◆ Task details ◆
Excluding pictures, retype the line with "Task: Click the Cornell Box shelf tool" and each line that follows it to the end of the data below, word for word.

Stored data:
Content starts
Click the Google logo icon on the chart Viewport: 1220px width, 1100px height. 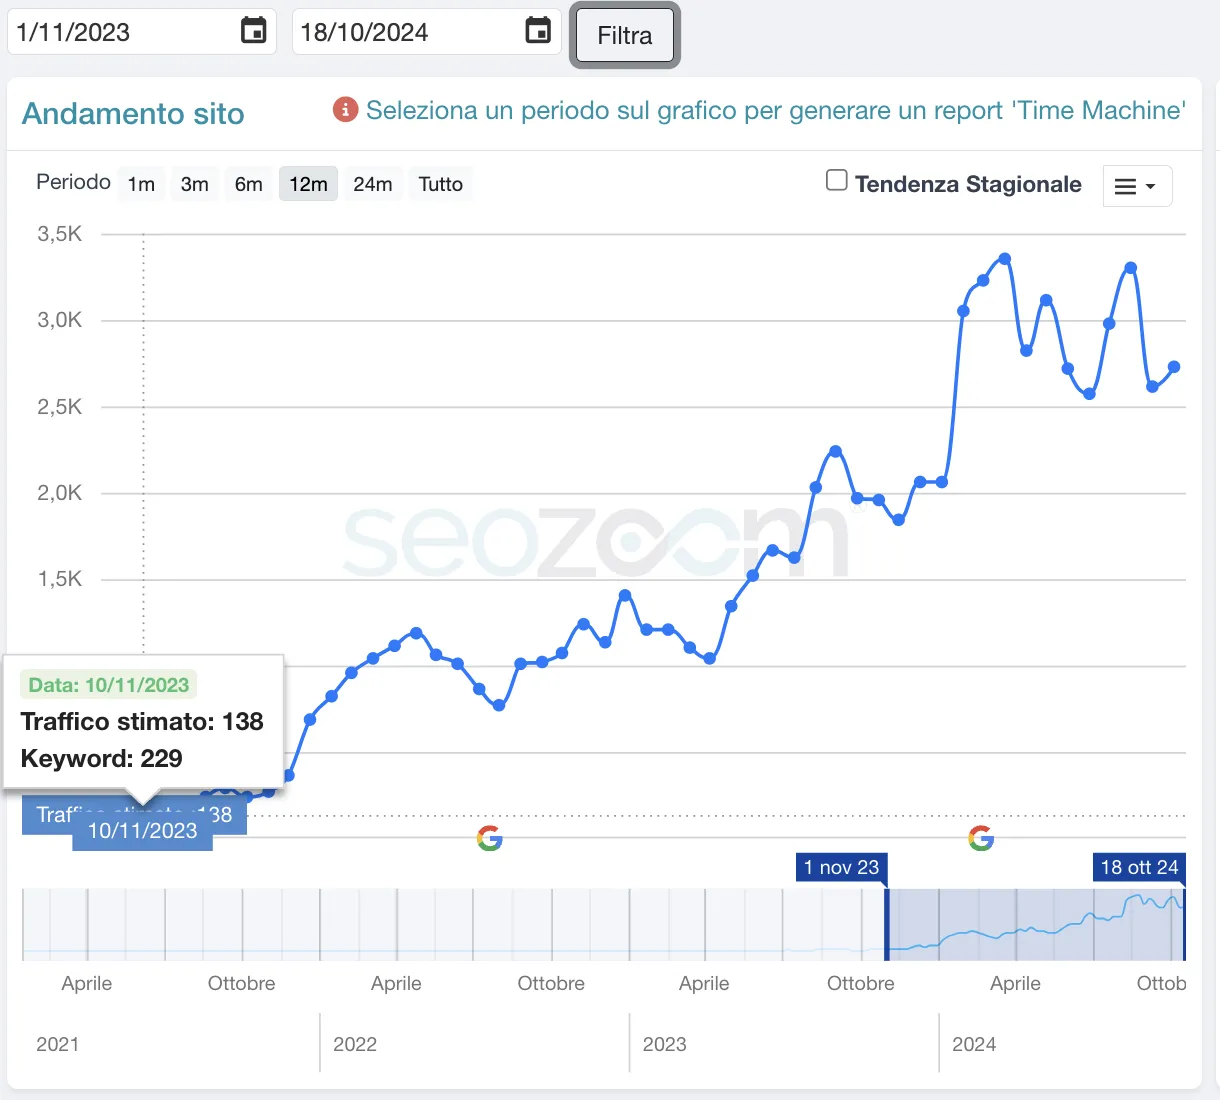click(489, 839)
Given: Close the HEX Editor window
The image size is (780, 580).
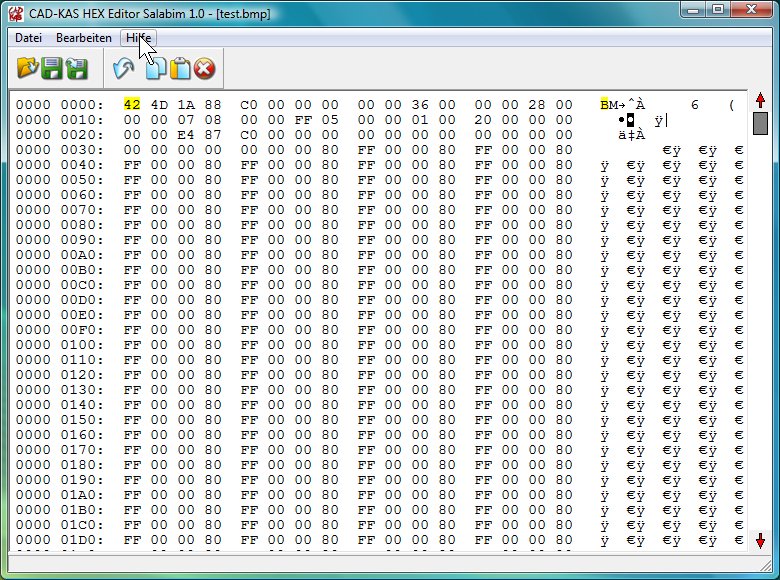Looking at the screenshot, I should point(751,10).
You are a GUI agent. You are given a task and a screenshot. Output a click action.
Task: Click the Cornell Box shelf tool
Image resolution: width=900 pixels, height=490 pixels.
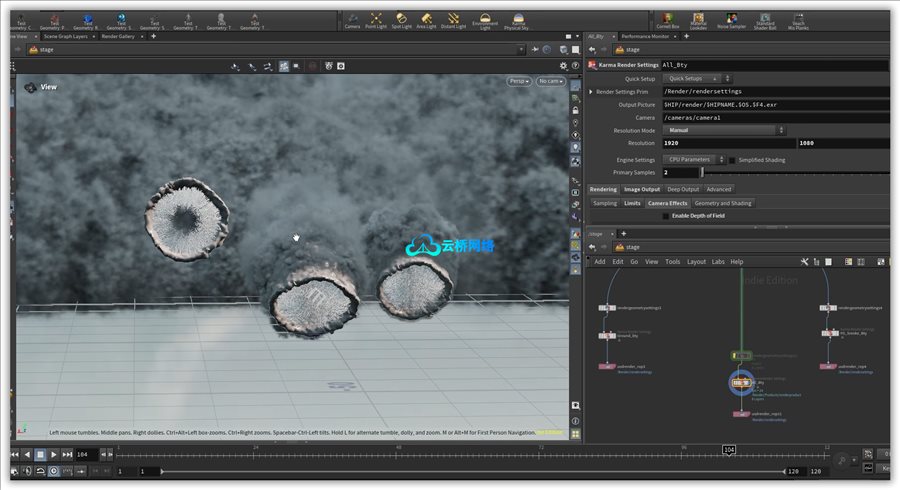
Content ends
◆ Exercise solution ◆
Task: Click the Cornell Box shelf tool
Image resolution: width=900 pixels, height=490 pixels.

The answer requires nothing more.